La chimera

De dromers en de schimmenjagers

La chimera

Een bende grafrovers slaat z’n slag in het Italië van de jaren tachtig, met Josh O’Connor (God’s Own Country, 2017; The Crown, 2016-23) als een door de liefde gebroken en aan lager wal geraakte kunsthistoricus.

De films van Alice Rohrwacher tonen ons de wereld waarin we leven, maar dan als sprookje. Niet zo’n opgepoetste parabel uit de Disney-doos, maar een sprookje zoals sprookjes zijn bedoeld: aards en geestverruimend, aanlokkelijk en wreed. En vol gaten, die zich vullen met vragen waarop geen antwoord komt. Vragen waarvan het antwoord vervliegt zodra ze worden gesteld.

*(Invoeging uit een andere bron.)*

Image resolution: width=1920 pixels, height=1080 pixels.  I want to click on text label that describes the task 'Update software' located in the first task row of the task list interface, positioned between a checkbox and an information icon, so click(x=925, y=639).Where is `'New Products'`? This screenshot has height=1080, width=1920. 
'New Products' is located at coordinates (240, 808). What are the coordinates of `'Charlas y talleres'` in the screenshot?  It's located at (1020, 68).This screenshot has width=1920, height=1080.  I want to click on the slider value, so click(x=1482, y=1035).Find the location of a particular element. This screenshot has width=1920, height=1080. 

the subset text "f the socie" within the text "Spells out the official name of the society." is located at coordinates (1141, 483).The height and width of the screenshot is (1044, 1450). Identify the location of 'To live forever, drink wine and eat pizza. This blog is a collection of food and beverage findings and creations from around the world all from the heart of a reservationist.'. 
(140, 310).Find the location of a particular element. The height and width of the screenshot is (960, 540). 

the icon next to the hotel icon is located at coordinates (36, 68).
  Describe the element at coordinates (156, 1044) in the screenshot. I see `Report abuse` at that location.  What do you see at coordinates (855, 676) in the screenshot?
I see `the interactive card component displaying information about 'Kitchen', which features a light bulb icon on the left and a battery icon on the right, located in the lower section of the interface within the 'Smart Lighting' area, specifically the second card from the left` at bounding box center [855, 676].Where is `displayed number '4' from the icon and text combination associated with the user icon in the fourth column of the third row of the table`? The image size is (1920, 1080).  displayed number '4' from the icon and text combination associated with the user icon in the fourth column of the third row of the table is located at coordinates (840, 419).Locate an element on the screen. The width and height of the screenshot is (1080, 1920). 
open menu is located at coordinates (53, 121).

De man die in de openingsscène van La chimera in een Italiaanse trein uit een droom ontwaakt, draagt de naam van een mythische Kelt. Maar waar deze Arthur (een geweldige Josh O’Connor) nu precies vandaan komt? De gevangenis. Zijn connectie met een bende grafrovers, die jagen op de Etruskische rijkdommen die verborgen liggen in de Toscaanse aarde, deed hem daar belanden; maar ook zijn onhandige neiging te verwijlen op de plaats delict, zelfs als de politie hen op de hielen zit. In het anarchistische gezelschap van de tombaroli is Arthur, met zijn wichelroede en zijn zesde zintuig voor de aanwezigheid van funeraire schatten, zowel buitenbeentje als ongekroonde koning.

Dat dromerige talmen in oude tombes heeft iets te maken met een vroegere geliefde die zich niet langer onder de levenden bevindt. Arthurs verlangen om Benjamina terug te zien deelt hij met haar moeder Flora (Isabella Rossellini), die het verlies van haar dochter net zomin erkent als de bouwvallige staat van het ooit imposante familiehuis.

Na Le meraviglie (2014) en Lazzaro felice (2018) is La chimera de glorieuze afsluiter van een trilogie waarin Rohrwacher de identiteit van Italië onderzoekt. Ook in dit slotdeel schuiven verschillende tijdlagen langs elkaar en bevinden zich in een welomlijnde periode – hier het nog net predigitale tijdperk van de vroege jaren tachtig – verschillende personages die buiten dat moment geplaatst lijken.

Waar de schim die Arthur en Flora najagen door liefde wordt ingegeven, dromen de tombaroli van een grote klapper die ze rijk zal maken. Ook dat ontglipt ze telkens, omdat ze niet doorzien dat ze slechts het vuile werk opknappen voor de echte criminelen, de bende van de gewiekste handelaar Spartaco. Te midden van al die sjacheraars is er – nog zo’n naam – Italia (Carol Duarte), Flora’s toondove zangstudent en onbezoldigde huishoudelijke hulp zonder huishoudelijk talent. Met onweerstaanbare onbevangenheid (haar blik is exact die van Lazzaro uit Rohrwachers eerdere film) dwarrelt ze ogenschijnlijk doelloos richting de verwezenlijking van haar eigen idylle.

Hoewel in de tweede helft van de film een van de verhaallijnen tot een ontknoping komt, is plot niet wat La chimera voortstuwt. In Rohrwachers evocatieve mix van filmformaten, acteer- en vertelstijlen is het de pure romantiek van de dromers en de schimmenjagers die betovert. En dat in Italië alomtegenwoordige verleden, aards en geestverruimend, aanlokkelijk en wreed.